Exercise details: According to the text on Android MediaPlayer live streams, how long did the PRI stream take to prepare, and what was its bitrate?

*** Text for analysis ***

Why does it take so long for Android’s MediaPlayer to prepare some live streams for playback?

It does appear that it is buffering a fixed amount of data rather than a fixed amount of time. For anyone who doesn’t know the bitrates of various types of NPR streams off the top of their head, the data looks like:

  1. MPR news stream: 27 seconds (http://newsstream1.publicradio.org:80/), 64 kbps
  2. MPR classical music stream: 15 seconds (http://classicalstream1.publicradio.org:80/), 128 kbps
  3. MPR The Current stream: 7 seconds (http://currentstream1.publicradio.org:80/), 128 kbps
  4. PRI stream: 52 seconds (http://pri-ice.streamguys.biz/pri1), 32 kbps

Apart from the discrepancy between the two 128 kbps streams, there is a very good correlation between bitrate and buffering duration.

In any case, Android is open-source, so you could always look at what it’s doing. Unfortunately, prepareAsync() and prepare() are native methods, and it appears that buffer-related events are dispatched from a native process as well.

Have you tried attaching an OnBufferingUpdateListener to the MediaPlayer to get finer-grained updates about the buffer-state? It might be interesting to compare the rate at which the events are delivered and by what percentage the buffer fills on each event across the different streams. You can cross-reference that against the stream bitrates, and if 4 seconds of buffering at 32 kbps fills the buffer the same percentage as 1 second of buffering at 128 kbps then I think you will have found your answer.

*** End of Text for analysis ***
*** Data extracts ***

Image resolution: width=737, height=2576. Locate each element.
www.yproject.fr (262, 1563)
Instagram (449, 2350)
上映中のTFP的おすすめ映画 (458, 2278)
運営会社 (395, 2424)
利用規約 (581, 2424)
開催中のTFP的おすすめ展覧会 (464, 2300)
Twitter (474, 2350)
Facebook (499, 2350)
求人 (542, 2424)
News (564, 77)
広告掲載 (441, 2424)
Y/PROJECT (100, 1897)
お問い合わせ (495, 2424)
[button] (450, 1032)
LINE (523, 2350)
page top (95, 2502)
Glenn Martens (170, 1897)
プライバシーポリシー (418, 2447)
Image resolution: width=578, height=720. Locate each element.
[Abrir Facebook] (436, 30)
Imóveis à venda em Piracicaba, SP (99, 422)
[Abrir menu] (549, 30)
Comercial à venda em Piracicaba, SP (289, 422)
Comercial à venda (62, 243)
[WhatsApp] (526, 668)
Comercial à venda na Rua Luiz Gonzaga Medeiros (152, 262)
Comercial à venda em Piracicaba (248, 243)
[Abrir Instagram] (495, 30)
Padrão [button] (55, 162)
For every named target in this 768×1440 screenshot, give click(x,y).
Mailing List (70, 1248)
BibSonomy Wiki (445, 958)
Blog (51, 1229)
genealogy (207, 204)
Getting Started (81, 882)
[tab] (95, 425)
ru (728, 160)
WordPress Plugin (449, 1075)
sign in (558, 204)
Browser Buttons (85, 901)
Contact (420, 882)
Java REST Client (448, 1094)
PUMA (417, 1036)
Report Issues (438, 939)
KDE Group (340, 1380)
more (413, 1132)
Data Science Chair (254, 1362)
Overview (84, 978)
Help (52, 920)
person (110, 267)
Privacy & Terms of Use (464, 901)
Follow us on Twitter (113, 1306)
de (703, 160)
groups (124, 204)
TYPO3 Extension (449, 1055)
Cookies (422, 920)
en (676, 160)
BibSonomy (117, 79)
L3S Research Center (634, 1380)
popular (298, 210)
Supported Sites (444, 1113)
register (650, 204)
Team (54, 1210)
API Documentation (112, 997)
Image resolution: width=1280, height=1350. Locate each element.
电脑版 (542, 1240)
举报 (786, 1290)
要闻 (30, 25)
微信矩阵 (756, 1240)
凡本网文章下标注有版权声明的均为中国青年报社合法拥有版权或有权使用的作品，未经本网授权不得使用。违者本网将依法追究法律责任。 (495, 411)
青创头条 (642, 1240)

*** End of Data extracts ***

Exercise response: 52 seconds, at 32 kbps.